Введенский подчеркивал, что будучи еще по службе в Персии "горячим противником вооружения мусульман", неоднократно предупреждал и Шмидта, и Есьмана, и Печатникова о закупках оружия, осуществлявшихся агентами эмирского правительства у проходящих советских частей и в Самарканде. "Когда во время бухарских событий, - отмечал Введенский, - после отступления Колесова от Новой Бухары, мне, Мирбадалеву и начальнику города гр. Гальперину стало известно, что Бухарское Правительство требует к себе на службу [военнопленных] австрийцев, спасшихся в Новой Бухаре, я письменно дважды протестовал против этого насилия над личностью иностранно- подданных и с большой неприятностью для себя от Эмира не допустил взять австрийцев.
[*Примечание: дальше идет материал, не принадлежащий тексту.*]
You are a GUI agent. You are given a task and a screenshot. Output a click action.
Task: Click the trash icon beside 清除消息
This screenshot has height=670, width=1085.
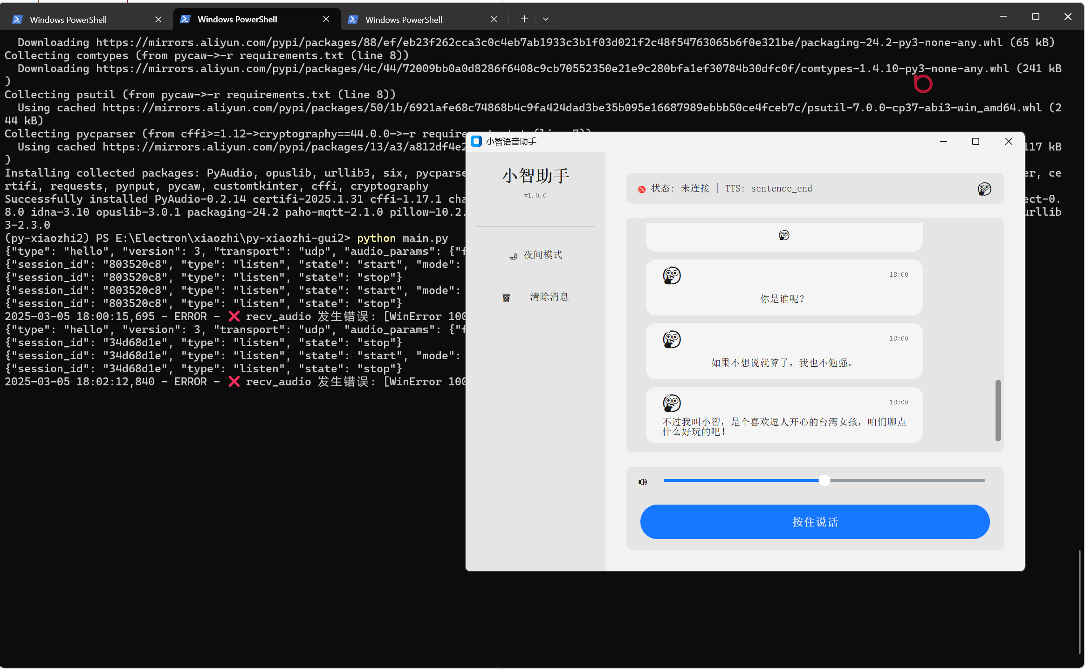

Против этого я боролся до последней минуты своего ареста, не допуская австрийцев поступать на службу к Эмиру, зная, что эта служба идет вразрез с русскими интересами". Введенский указывал, что бухарскую армию обучают афганцы, два турецких офицера, татары из "бывших низших чинов", но среди инструкторов нет ни англичан, ни русских, которых правительство эмира никогда не принимало и не примет на службу по религиозным соображениям. Из проезжающих же через территорию ханства русских граждан, включая дезертировавших с разных фронтов беглых офицеров, вообще "никто не остается в Бухаре: все опасаются новых бухарских событий и мусульманских зверств". Поясняя причину тайных попыток эмирских властей завязать связи с закаспийскими белогвардейцами, Введенский доказывал, что оно делает это только "под влиянием не лояльной политики советских политических представителей, получая явные угрозы нового нападения на Бухару по всяким даже мелочным поводам, ...на случай вышеназванного нападения туркестанской власти на Бухару, но не для агрессивного нападения на Туркестан, что явный абсурд". Введенский подчеркивал, что "ни для каких выступлений агрессивного характера Бухара не готовится и не готова. Главная задача ее вооружений - обезопасить себя на случай нового нападения и разорения. Бухара не выступит с оружием в руках до тех пор, пока ее не затронут". С возмущением отвергая в дополнительных письменных показаниях от 30 апреля предъявленное ему обвинение в шпионаже, Введенский заявлял: "Докладываю по совести, что никогда ни при каких обстоятельствах, воспитанный прошлой службой на Востоке в преданности русским интересам, никаких сведений Бухарскому Правительству не давал и с этой стороны не служил никогда Бухарскому Правительству" 16 .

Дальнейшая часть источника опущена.